Странным показалось Дронову то, что ни досады, ни грусти даже не промелькнуло на лице приятеля при воспоминании об этом. Где же было догадаться Дмитрию о причинах такого благодушия?!
— Закончим строительство, и здесь закипит жизнь, — мечтательно сказал он.
— Скорее бы решить основные проблемы! — Дина Ивановна, кутаясь в пуховый шарф, подошла к сходням с террасы, посмотрела на речные дали (она разлюбила теперь Каму). — Мучаемся над подготовкой пуска водозаборной станции, а тут меня еще одолевают с бурением на воде.

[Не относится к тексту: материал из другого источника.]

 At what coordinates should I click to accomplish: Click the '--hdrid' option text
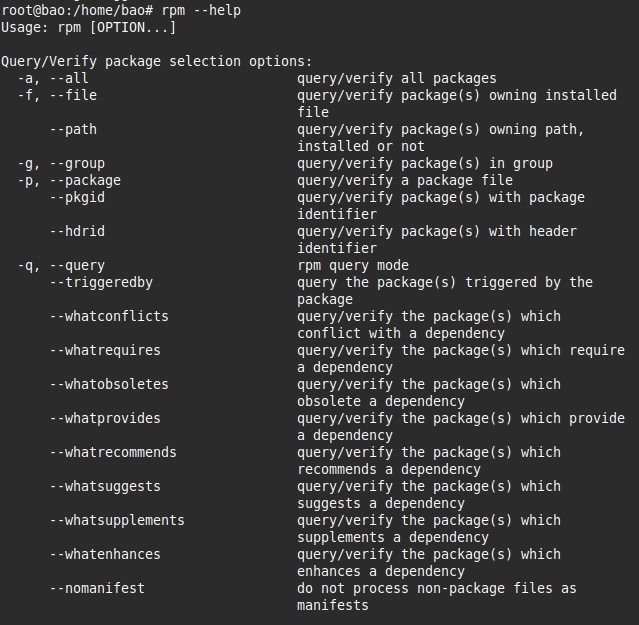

Она чуть не проговорилась о предложении Ахмадши, взявшегося помогать отцу, но, однако, вовремя спохватилась, умолкла. Ей все время мерещилось, что Надя «навастривает ушки» при каждом упоминании о буровиках (не хватало еще того, чтобы она страдала от неразделенной любви).
— Вы и при тяжелом гнилистом растворе не можете справиться с пластовым давлением! — поддел Груздев.
— На Исмагилове — да! — согласилась Дина Ивановна и — ворчливо: — Заставил нас Самедов снизить план закачки воды на соседних площадях! Кто-нибудь иной раз так орет…
Не договорила, вдруг задумалась, а Груздев растерялся: «Что она имела в виду? Кто орет? Ведь это он орал пьяный ночью в Светлогорске: „Надя! Надя-а!“»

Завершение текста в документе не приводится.